We have for instance used MSBuild scripts to automate deployment to multiple sites and to generate code coverage reports publishable in Team City.
In my opinion, to be able to automatically verify that features we implemented earlier continue to work throughout the project and beyond, is the single most valuable practice in our profession. Think of how many hours you spend testing the same thing over and over, if you don’t have tests. Start automating testing today, and you do not want to go back.
The automated testing part of Continuous Integration is what really makes it all worth it. Plus, the rapid integration feedback act as a motivator for keeping the test coverage high and not falling for the temptation to get lazy and skip tests. If the coverage drops you can not be as confident that the code is healthy even though the build passed.
My highest priority is unit tests, followed by integration tests. I’ve started to look at acceptance testing and I plan to integrate that in our CI process later.
A short check in-cycle is key to getting value from Continuous Integration. In practice this means that I try to check in as soon as I can describe the change as a check in comment. If I have a hard time describing the change, it’s probably a sign I have done too much, and should have checked in earlier.
We chose to use Team City on our build servers because it was so easy to get started. In my first attempt I installed Team City on my dev machine, created a new project in the web user interface, connected the project to TFS, and hooked it up to build using the Visual Studio .sln-file. It took less than 20 min to get a full Continuous Integration build running on every check in. But it doesn’t stop there, Team City supports every imaginable tool for build automation and is fully extensible.

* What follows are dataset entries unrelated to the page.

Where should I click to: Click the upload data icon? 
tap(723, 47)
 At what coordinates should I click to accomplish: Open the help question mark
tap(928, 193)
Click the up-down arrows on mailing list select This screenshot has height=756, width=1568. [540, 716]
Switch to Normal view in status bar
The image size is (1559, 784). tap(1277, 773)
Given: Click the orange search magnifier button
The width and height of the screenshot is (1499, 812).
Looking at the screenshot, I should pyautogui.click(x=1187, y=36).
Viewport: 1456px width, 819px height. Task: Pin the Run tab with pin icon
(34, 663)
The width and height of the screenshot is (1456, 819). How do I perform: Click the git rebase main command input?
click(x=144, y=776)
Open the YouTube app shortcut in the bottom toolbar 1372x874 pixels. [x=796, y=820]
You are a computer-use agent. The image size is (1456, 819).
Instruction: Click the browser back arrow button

In previous projects I’ve always felt impeded by a slow and error prone deployment process. A consequence is often that deployment can only be performed by one individual from his or her machine. In my current project I focused hard on getting it automated from the beginning. We have multiple sites that all need to get deployed at once so we’ve set up a build configuration in Team City where anyone on the project at any time can at the click of a button, get the latest from source control, run the check in-tests, and deploy to all servers. Usually this takes no more than a minute.
The secret behind this is the new IIS Web Deployment Tool from Microsoft (also known as MS Deploy). It enables a user without administrator privileges to synchronize the content of a site in IIS. Synchronization is key to making the deployment go super fast since we never need to do a full transfer, only the changes are pushed.
Disclaimer: The slides has been cleaned from all customer references in the internal material.